Its effective tax rate amounted to 9.6%, down from 18.5% in the prior year, which was mainly down to the lower rate in South Africa following the release of provisions no longer required.
Statutory adjusted earnings per share before goodwill, acquired intangibles and non-operating items increased 10.1% to 53.2p from 48.3p for the 12 months to 31 March - an increase of 4.1% on a currency neutral basis.
Looking at its ongoing operations, Investec said ongoing operating profit increased 5.6% to £701m - an increase of 1.2% on a currency neutral basis.
Ongoing adjusted earnings per share before goodwill, acquired intangibles and non-operating items increased 13.3% to 61.3p from 54.1p, which was an improvement of 8.1% on a currency neutral basis.

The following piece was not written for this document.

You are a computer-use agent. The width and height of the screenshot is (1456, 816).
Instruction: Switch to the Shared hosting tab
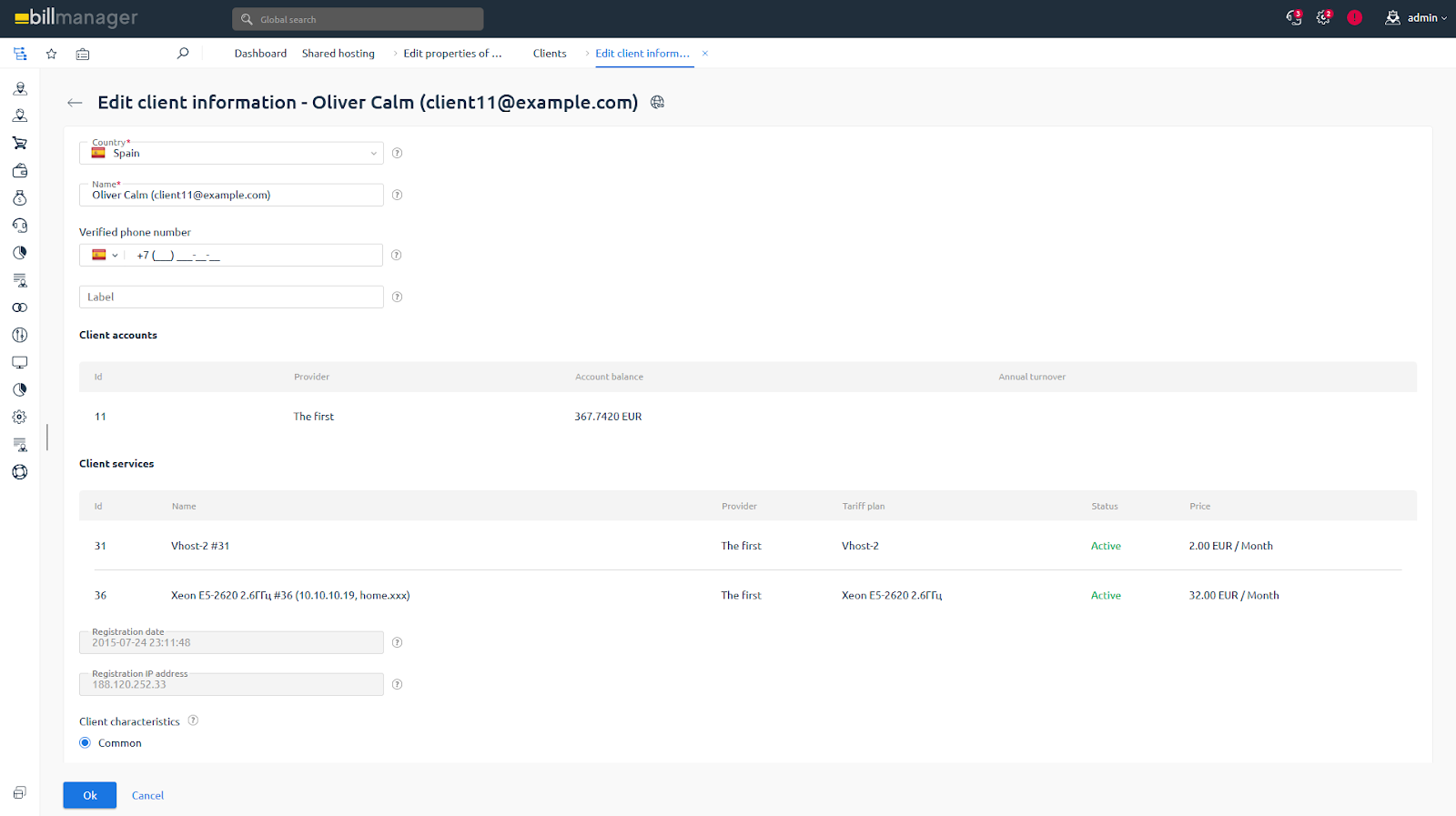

Annuity income as a percentage of total operating income amounted to 76.3%, up from 72.0% year-on-year.
The company’s credit loss charge as a percentage of average gross core loans and advances amounted to 0.26%, down from 0.29% and remaining at what the board called the lower end of its long-term range, despite an increase in impairments.
Third-party assets under management increased 6.5% to £160.6bn, or an increase of 6.2% on a currency neutral basis.
Customer deposits were ahead 6.5% to £31.0bn, or up 5.9% at constant currencies.
Core loans and advances rose 11.6% to £24.8bn, or an increase of 11.0% on a currency neutral basis.
The board said the UK legacy portfolio also continued to be actively managed down, with the portfolio reduced to £313m, from £476m at 31 March 2017, through asset sales, redemptions and write-offs.
Investec said the legacy business reported a loss before taxation of £93.5m, widening from £64.6m year-on-year, reflecting an increase in impairments for accelerated exits anticipated to occur on certain legacy assets.
On the balance sheet, the firm said its capital remained in excess of current regulatory requirements.
The group was said to be “comfortable” with its common equity tier 1 ratio target at a 10% level, as its current leverage ratios for both Investec Limited and Investec plc were above 7%.
Both Investec Limited and Investec plc reported a common equity tier 1 ratio ahead of that target.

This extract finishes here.